◆ **Extract provided**
* begin *
4.1 Initial and Adjusted Purchase Price. The initial Purchase
price shall be $1.50 per Share. The adjusted Purchase Price shall be the
price which shall result from time to time from any and all adjustments of
the initial purchase price in accordance with the provisions of Section 5
hereof.
4.2 Purchase Price. The term "Purchase Price" herein shall mean
the initial purchase price or the adjusted purchase price, depending upon
the context.
5. Adjustments of Purchase Price and Number of Shares. In the event
that, prior to the issuance by the Company of all the Shares issuable upon
exercise of this Warrant, there shall be any change in the outstanding
Common Stock of the Company by reason of the declaration of stock
dividends, or through recapitalization resulting in stock splits or
combinations, without the payment of any compensation therefor in money,
services or property, the Shares subject to this Warrant and the Purchase
Price thereof shall be appropriately adjusted (but without regard to
fractions) by the Company to reflect such change so that after such
adjustments the Holder has the same substantive rights under this Warrant
as he had immediately prior to such declaration or recapitalization.
* end *
◆ **Dataset records**
* begin *
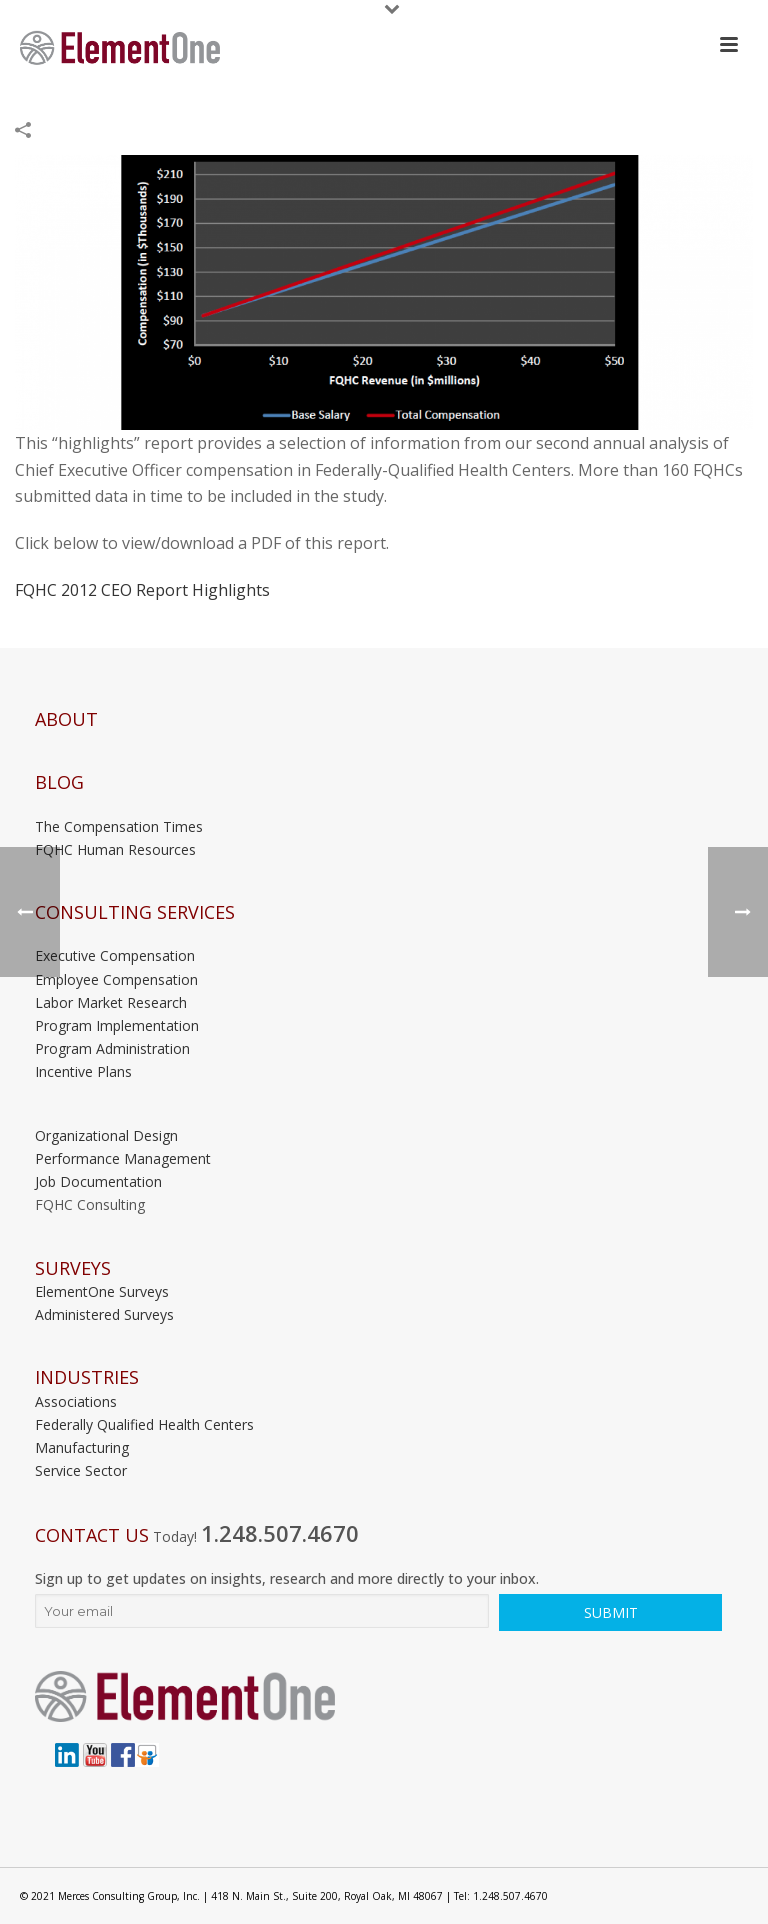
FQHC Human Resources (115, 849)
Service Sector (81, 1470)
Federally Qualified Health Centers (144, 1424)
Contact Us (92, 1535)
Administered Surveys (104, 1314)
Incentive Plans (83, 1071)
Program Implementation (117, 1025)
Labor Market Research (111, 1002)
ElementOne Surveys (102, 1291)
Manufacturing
* end *
◆ **What you need to do**
A. According to the warrant excerpt, what is the initial purchase price per share?
B. From the warrant excerpt, reproduce the passage starting with "4.1 Initial and" and going on through "the context.".
The material has no connection to the warrant excerpt.

◆ **Results for the exercise**
A. $1.50 per Share.

B.
4.1 Initial and Adjusted Purchase Price. The initial Purchase
price shall be $1.50 per Share. The adjusted Purchase Price shall be the
price which shall result from time to time from any and all adjustments of
the initial purchase price in accordance with the provisions of Section 5
hereof.
4.2 Purchase Price. The term "Purchase Price" herein shall mean
the initial purchase price or the adjusted purchase price, depending upon
the context.